It will also establish the independent Garda Ombudsman Commission, which will be separate to the new inspectorate.

"I believe that the measures already in the Garda Síochána Bill, together with new provision for a Garda Inspectorate, will hugely increase the capacity of the force to demonstrate to the public, in a very real way, its openness and its willingness to embrace change," Mr McDowell said.

"The public trust the Garda Síochána - I am convinced that there is a huge reservoir of goodwill towards the force - and these new mechanisms will provide reassurance to the public that their trust is well placed."

He told graduates and guests at the Templemore ceremony that a key element in the success of the Garda had been the trust the public had always placed in the force - a trust based on the belief that the Garda Síochána is imbued with the "highest ethical standards", a trust that had enabled extensive powers to be vested in its members and a trust that "should never be broken".

The all-important public trust had been challenged, the minister said, by the recent findings of the Morris tribunal, which found wrongdoing on the part of some gardai in Co Donegal in relation to fake arms finds in the early 1990s. He regarded it of crucial importance that everything necessary be done to restore and strengthen it.

"The public has been dismayed at the findings of serious wrongdoing by some gardaí, and at a system that let this happen.

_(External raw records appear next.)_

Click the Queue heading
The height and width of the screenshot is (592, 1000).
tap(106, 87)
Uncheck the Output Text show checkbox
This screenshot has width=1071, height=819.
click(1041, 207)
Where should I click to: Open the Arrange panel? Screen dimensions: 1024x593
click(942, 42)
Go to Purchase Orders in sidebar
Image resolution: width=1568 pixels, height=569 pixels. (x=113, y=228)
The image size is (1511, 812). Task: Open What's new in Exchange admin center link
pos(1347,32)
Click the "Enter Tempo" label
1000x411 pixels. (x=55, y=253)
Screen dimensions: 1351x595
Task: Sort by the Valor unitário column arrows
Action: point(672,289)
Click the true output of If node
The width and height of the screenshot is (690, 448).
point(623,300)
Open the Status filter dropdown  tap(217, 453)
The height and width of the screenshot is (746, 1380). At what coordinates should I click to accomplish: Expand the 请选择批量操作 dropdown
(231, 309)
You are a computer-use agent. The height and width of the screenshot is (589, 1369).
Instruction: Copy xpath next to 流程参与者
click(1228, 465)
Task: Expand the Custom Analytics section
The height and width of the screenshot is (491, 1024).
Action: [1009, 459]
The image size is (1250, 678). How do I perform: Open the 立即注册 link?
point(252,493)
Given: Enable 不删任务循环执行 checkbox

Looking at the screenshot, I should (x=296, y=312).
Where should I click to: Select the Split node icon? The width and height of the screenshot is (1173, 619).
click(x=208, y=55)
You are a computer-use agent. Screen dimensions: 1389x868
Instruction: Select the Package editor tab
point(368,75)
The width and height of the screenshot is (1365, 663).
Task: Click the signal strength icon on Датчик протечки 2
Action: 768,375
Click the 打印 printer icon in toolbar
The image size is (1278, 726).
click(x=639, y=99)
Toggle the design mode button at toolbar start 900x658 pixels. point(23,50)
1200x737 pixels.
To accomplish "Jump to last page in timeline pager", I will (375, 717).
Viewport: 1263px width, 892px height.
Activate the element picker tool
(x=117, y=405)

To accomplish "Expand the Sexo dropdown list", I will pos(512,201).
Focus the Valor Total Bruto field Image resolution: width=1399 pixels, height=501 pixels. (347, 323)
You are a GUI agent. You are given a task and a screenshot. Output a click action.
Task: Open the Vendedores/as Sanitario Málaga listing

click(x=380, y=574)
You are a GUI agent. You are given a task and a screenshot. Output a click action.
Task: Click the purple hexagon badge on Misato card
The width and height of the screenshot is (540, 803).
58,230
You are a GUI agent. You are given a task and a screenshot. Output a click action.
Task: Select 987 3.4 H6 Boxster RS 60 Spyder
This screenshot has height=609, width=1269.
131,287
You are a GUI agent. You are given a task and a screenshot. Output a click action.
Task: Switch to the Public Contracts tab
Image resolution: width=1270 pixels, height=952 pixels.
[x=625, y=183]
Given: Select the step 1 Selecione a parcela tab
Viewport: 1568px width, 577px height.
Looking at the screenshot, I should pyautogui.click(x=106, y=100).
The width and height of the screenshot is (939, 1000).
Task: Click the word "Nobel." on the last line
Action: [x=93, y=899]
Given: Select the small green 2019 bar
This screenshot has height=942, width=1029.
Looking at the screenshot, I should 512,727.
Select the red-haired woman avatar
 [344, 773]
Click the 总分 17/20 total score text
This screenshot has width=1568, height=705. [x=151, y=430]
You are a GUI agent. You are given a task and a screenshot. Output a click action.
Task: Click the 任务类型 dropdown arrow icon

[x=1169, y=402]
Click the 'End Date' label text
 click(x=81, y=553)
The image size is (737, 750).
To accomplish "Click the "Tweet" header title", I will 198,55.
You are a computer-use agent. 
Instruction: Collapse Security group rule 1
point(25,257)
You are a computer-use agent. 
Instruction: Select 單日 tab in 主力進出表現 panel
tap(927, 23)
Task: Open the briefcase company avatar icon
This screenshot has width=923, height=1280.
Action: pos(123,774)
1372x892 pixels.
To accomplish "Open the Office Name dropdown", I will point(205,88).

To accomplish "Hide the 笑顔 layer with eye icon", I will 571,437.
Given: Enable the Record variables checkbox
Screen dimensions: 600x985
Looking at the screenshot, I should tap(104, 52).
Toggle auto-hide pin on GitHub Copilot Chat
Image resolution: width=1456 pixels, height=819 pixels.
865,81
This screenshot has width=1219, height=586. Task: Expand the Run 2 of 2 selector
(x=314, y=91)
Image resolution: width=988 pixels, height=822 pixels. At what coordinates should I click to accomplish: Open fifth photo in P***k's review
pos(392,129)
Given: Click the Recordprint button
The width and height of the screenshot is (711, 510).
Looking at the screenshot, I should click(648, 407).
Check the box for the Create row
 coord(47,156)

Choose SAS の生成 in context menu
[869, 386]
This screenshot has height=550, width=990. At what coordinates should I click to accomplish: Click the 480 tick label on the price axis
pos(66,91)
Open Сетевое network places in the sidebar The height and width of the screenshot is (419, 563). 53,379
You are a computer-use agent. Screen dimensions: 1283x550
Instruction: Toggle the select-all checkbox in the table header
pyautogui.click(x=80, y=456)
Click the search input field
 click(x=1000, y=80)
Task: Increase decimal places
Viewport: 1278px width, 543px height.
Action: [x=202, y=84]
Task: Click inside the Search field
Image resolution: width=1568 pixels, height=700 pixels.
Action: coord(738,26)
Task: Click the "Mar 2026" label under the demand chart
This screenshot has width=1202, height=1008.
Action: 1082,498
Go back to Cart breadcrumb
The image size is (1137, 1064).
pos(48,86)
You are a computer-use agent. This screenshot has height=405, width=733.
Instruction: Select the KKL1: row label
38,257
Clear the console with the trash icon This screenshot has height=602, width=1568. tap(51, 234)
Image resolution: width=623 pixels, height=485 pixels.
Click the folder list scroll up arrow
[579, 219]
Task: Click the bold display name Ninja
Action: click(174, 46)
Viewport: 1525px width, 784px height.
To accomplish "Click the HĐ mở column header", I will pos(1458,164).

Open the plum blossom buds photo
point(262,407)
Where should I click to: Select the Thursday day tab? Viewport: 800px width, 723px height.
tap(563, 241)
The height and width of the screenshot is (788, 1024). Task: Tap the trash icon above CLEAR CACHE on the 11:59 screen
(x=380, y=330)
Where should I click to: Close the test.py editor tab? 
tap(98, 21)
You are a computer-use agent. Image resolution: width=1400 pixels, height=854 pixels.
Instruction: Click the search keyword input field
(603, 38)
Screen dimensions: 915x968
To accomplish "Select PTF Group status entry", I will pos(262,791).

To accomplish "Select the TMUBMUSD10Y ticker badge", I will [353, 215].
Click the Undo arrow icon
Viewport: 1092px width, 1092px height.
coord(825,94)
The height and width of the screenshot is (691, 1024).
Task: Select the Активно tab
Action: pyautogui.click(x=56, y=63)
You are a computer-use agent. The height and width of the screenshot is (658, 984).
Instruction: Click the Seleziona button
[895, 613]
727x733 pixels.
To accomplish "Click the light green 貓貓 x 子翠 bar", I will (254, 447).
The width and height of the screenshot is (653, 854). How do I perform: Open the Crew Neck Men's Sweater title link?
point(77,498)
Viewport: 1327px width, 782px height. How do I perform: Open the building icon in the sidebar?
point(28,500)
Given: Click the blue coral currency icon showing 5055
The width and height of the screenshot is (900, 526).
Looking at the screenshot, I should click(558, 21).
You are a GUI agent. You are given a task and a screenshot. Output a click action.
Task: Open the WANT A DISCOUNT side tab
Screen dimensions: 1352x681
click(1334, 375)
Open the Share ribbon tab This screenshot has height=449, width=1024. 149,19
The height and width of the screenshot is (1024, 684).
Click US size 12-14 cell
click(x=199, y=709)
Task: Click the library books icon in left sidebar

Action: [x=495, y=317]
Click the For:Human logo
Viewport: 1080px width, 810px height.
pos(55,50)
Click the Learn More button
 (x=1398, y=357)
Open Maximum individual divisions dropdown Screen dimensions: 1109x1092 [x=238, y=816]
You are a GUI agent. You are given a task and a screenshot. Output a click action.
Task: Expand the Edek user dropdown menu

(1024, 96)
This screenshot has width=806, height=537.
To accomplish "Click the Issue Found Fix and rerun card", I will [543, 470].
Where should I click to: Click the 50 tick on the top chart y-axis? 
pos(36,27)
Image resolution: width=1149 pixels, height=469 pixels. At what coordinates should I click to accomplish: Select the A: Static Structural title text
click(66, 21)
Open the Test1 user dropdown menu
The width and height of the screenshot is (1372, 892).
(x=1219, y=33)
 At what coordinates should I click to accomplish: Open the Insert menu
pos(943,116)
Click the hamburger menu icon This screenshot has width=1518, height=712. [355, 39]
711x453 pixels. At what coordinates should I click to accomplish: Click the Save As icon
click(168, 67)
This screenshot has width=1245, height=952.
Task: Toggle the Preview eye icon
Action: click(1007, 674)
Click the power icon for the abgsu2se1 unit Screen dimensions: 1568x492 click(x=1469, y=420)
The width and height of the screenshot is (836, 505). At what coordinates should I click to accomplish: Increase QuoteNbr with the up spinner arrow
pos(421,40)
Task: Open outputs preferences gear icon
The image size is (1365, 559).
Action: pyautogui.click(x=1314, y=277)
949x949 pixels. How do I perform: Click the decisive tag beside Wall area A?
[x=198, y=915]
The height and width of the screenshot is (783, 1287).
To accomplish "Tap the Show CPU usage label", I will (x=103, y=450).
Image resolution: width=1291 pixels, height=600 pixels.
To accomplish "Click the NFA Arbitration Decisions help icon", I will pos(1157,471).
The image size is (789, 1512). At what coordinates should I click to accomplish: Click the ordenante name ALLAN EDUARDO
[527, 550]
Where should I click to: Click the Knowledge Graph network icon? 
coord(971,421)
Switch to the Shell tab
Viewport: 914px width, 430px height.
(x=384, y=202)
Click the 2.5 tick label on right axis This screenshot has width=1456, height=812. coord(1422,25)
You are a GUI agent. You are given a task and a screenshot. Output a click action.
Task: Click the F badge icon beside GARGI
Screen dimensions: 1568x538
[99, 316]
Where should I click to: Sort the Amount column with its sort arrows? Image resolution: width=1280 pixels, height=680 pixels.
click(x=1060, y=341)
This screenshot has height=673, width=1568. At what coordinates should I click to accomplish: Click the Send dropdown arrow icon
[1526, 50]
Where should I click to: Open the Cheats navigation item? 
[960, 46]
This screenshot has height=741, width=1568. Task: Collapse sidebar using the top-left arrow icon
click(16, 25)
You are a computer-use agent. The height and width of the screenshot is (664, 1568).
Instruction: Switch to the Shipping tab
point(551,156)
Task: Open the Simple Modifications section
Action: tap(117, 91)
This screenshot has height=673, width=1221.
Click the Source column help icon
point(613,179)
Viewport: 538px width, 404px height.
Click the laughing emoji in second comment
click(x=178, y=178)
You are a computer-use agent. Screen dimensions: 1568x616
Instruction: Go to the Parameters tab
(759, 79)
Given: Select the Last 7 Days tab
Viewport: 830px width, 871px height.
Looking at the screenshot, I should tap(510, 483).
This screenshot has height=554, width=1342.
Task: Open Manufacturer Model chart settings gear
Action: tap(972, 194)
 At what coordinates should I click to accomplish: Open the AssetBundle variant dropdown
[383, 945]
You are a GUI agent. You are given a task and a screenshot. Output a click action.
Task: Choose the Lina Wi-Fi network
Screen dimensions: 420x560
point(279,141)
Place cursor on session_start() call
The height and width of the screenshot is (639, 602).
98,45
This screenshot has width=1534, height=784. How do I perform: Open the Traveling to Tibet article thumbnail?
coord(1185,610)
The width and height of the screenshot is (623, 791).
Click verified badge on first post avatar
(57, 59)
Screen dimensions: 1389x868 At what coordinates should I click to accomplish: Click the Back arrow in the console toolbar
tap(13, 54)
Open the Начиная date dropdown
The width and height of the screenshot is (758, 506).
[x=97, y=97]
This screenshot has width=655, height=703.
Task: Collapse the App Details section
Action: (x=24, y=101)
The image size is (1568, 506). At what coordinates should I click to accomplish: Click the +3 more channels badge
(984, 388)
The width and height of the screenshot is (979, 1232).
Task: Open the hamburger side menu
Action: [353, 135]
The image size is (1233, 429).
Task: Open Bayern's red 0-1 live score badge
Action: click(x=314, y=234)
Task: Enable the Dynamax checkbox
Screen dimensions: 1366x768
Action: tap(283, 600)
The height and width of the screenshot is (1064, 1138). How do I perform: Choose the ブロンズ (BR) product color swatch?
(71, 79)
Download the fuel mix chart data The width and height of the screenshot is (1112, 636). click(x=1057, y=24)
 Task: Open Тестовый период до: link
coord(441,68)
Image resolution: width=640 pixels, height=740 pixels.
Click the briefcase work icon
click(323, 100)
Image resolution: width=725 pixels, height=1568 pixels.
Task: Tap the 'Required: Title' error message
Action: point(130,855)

But I know that this sense of dismay, and indeed of anger, is shared by Commissioner Conroy and the vast majority of members of the force who, day-in day-out, do their duty conscientiously, and who have been badly let down by a very small number of their colleagues.

"Anger and dismay are understandable but by themselves achieve little or nothing; committing ourselves to putting things right and learning from these events is the hall-mark of the professionalism and real patriotism which is now required of all of us."

Mr McDowell said that in the interests of the force, in the interests of the future of today's graduates, in the interests of the public, in the interests of the State itself, action must be taken to address the findings of the Morris tribunal report.

"This action must address the findings of individual wrongdoing, but must also

address the systemic failings that permitted that individual wrongdoing to continue unchecked and to damage the force."

The minister said he was glad to see the "immediate and determined" response of the Garda Commissioner and of senior management to address "each and every one" of the issues falling within their responsibility and to come up with proposals to remedy the problems as a matter of urgency.

Mr McDowell added that he was honoured to be part of today's graduation ceremony and he noted the Templemore course is "one of the longest and most intensive training courses for police officers in the world".